Tension in urban neighborhoods
Because of chronic disenfranchisement, the neighborhoods in this story are forced into modes of desperation. People's lives are falling apart, and on the bottom, there is no limit as to the damage that can be done in a person's life when they run out of money and opportunities. That makes for a tense neighborhood, and when the community is divided as clearly as Brooklyn into various sections, the tension can often lead to demonizing the innocent "other."
Race and ethnicity
The imagery that shapes the characters' experience most in this season is the imagery of race and ethnic identity. The Jews are not like the African Americans in color, in religion, in culture, or in economic strategies, so when their struggle becomes one of desperate measures, the two communities can easily discriminate "Us" from "Them." Instead of celebrating their cultures, they end up demonizing those different than them, and full-blown hell erupts as a consequence.
Justice and injustice
Another experience of imagery that defines the narrative is the fight for justice. Although to their own perceptions, the characters in this story are automatically governed by justice, the truth is plain to the audience. When innocent people are executed in cold blood in the name of vengeful justice, there is clearly cognitive dissonance. Although in their opinion, they are being arbiters of justice against injustice, in reality, they are resorting to ancient mentalities of tribal warfare.

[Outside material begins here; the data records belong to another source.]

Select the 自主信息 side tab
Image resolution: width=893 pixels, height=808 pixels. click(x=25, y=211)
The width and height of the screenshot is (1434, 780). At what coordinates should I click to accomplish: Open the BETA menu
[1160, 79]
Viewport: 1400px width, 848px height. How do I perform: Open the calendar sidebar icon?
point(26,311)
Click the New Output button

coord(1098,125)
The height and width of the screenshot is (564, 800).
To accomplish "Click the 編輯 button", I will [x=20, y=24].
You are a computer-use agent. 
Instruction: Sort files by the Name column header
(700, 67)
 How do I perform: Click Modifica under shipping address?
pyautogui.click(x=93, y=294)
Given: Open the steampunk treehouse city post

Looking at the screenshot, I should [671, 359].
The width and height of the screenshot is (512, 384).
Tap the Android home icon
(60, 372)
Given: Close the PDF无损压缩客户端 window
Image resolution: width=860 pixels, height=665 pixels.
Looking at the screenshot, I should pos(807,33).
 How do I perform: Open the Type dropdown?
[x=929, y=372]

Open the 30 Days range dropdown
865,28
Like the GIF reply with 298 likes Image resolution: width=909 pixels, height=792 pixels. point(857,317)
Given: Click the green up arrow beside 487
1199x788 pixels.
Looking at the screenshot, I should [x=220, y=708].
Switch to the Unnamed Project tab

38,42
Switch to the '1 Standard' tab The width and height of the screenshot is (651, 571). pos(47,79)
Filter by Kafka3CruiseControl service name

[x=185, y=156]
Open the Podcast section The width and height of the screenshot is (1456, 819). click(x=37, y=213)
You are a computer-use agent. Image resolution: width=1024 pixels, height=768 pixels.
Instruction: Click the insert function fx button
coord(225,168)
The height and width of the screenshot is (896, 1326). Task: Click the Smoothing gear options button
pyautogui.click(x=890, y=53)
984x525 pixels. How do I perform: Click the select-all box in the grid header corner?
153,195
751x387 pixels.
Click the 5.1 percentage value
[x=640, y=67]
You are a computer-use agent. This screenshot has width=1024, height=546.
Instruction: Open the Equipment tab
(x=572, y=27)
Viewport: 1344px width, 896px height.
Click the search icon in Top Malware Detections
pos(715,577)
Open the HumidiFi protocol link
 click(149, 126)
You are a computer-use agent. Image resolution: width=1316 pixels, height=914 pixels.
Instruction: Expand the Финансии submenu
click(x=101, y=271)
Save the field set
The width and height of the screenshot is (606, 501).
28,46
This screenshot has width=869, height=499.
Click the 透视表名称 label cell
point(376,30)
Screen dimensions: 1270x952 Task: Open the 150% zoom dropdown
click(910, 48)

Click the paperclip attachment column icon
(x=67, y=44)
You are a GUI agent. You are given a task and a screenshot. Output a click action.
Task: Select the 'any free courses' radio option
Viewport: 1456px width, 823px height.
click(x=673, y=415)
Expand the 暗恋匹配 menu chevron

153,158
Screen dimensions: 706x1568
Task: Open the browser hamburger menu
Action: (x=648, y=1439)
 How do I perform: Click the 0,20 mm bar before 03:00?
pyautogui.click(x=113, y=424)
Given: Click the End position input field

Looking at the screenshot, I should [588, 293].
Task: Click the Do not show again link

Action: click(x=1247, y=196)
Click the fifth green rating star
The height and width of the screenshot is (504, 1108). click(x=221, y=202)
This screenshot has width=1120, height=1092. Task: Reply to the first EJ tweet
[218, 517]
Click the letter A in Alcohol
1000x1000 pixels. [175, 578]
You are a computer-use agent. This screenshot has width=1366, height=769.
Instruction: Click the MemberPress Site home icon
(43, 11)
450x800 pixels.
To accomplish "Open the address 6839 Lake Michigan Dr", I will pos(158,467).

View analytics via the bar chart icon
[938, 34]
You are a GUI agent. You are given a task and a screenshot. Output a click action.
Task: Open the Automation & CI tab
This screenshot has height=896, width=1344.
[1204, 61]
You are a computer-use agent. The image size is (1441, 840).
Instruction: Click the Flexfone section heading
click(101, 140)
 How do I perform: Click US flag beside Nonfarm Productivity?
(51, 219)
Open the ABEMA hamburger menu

Unstoppable chain reactions of violence
One the violence has begun, it is nearly impossible to stop. The story shows that violence is a difficult issue, because when someone dies, the community wants justice. Even in cases where violence isn't involved, death prompts a sense of injustice, like, "How could this happen to them?" This tendency, mixed with the serious issue of labeling "Us and Them," and demonizing the other make violence into a chain reaction of cause and unlimited effects—especially violence in the form of a race war.